Cystic fibrosis (CF) is a life-threatening genetic disorder that affects approximately 35,000 children and adults in the United States and nearly 100,000 people worldwide. It is a genetic disease caused by an abnormal gene that affects the lungs, the pancreas and other organs like the digestive system. In people with CF, mutations in the cystic fibrosis transmembrane conductance regulator (CFTR) gene cause the CFTR protein to become dysfunctional. When the protein is not working correctly, it’s unable to help move chloride and as a result mucus in various organs becomes thick and sticky. In the lungs, the mucus clogs the airways and traps germs, like bacteria, leading to infections, inflammation, respiratory failure, and other complications. In the pancreas, dysfunction prevents the release of digestive enzymes that help the body absorb food and key nutrients, resulting in malnutrition and poor growth.
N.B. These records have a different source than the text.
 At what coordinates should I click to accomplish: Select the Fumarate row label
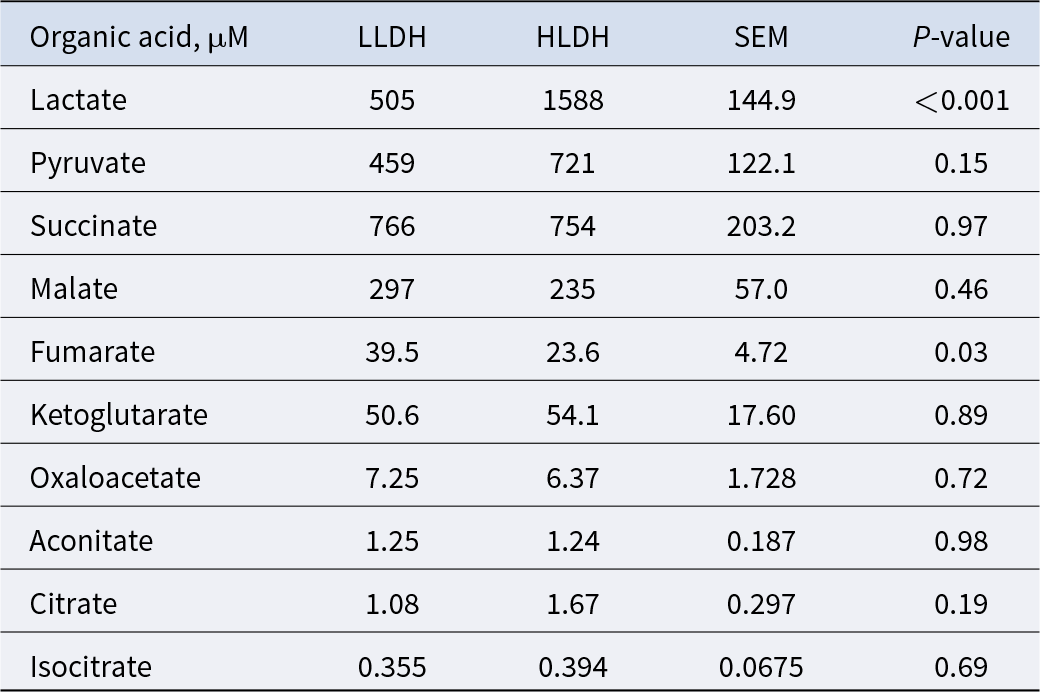pyautogui.click(x=92, y=352)
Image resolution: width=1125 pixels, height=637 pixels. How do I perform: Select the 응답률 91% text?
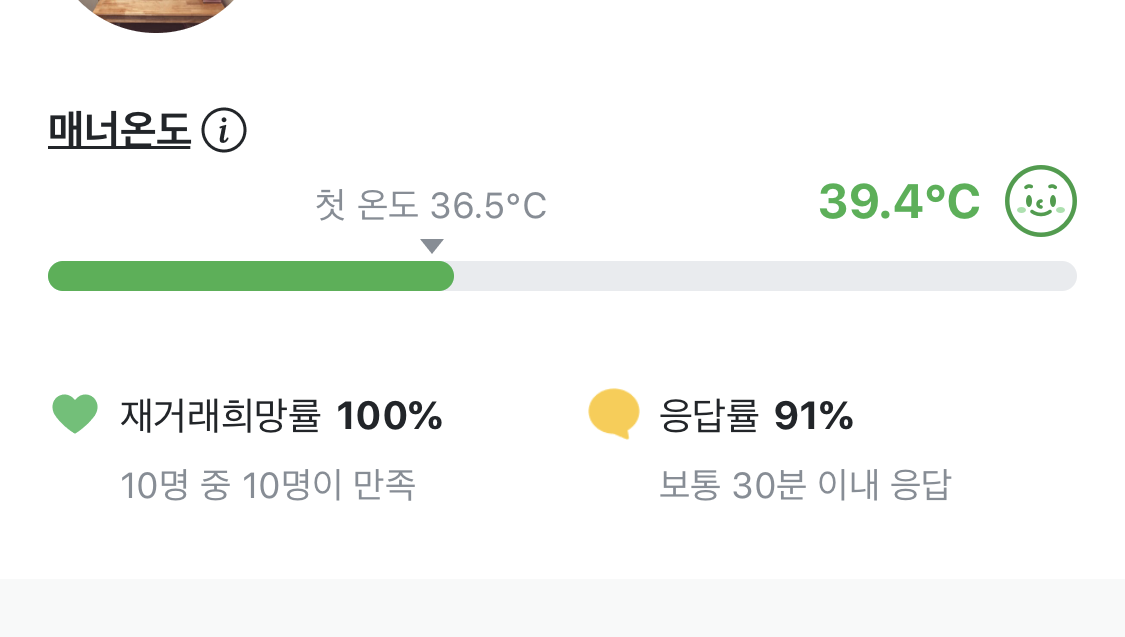(x=755, y=415)
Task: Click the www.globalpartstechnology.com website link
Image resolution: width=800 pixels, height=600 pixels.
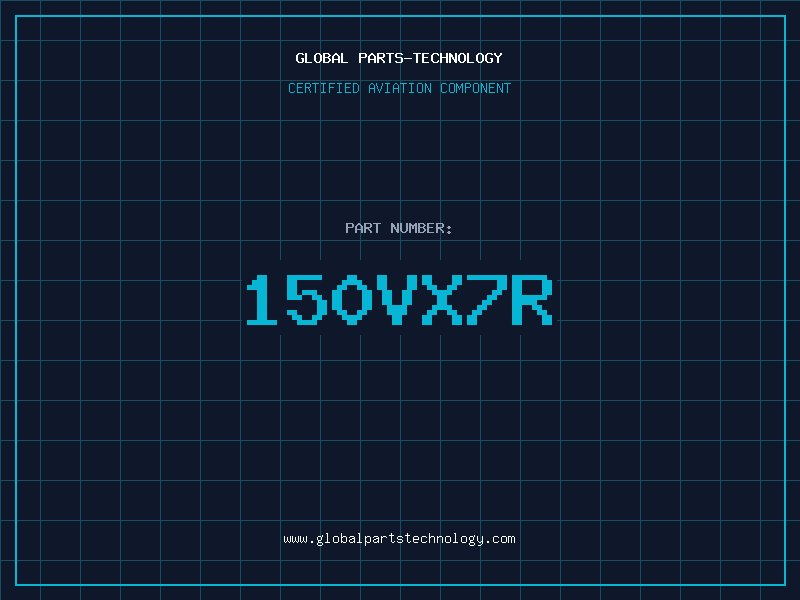Action: pos(399,539)
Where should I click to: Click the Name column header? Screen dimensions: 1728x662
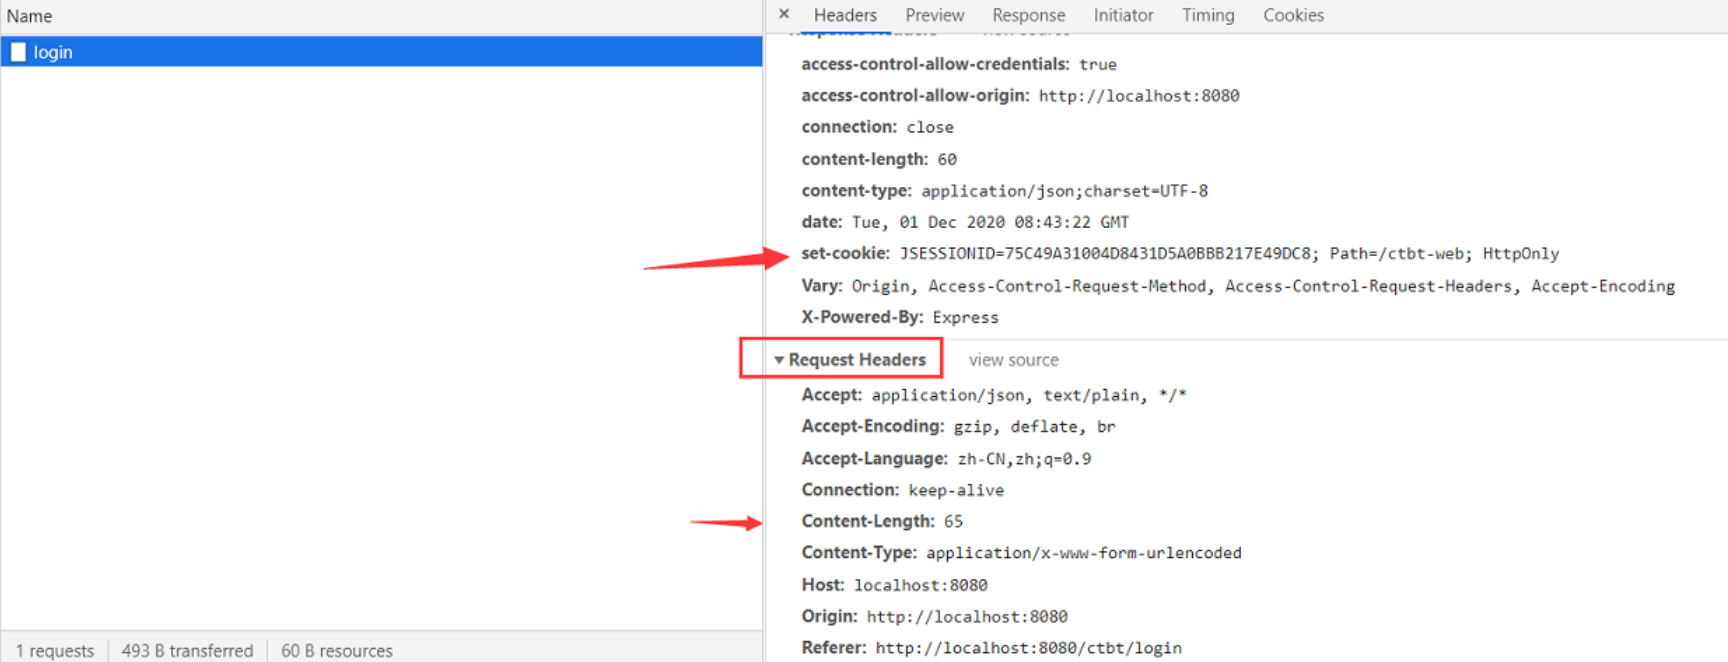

Bronchiectasis and malabsorption develop early in the course of CF with exocrine pancreatic insufficiency (EPI) occurring at birth in most patients, and bronchiectasis being detectible as early as 10 weeks. Despite treatments for the underlying disease, many people with CF continue to need treatments for disease manifestations, such as infections and nutrition.
For more information on cystic fibrosis visit the Cystic Fibrosis Foundation (CFF) at www.cff.org or the Boomer Esiason Foundation at www.esiason.org.
When a group of parents started the Cystic Fibrosis Foundation in 1955, there were no treatments for cystic fibrosis. The CF Foundation’s steadfast commitment to advancing CF research has helped enable more than a dozen new treatments for the disease and we at Synspira have been a part of this through our long-term collaborations with the CFF.
Cystic Fibrosis (CF) Carriers: Increase in Bronchiectasis and Malabsorption
To have cystic fibrosis, a person must inherit one copy of the CFTR gene mutation from each parent. People who have only one copy of a CFTR gene mutation are called “CF carriers.” CF carriers are at increased risk for a wide range of cystic fibrosis-related conditions including bronchiectasis and malabsorption. There are approximately 10 million CF carriers in the United States.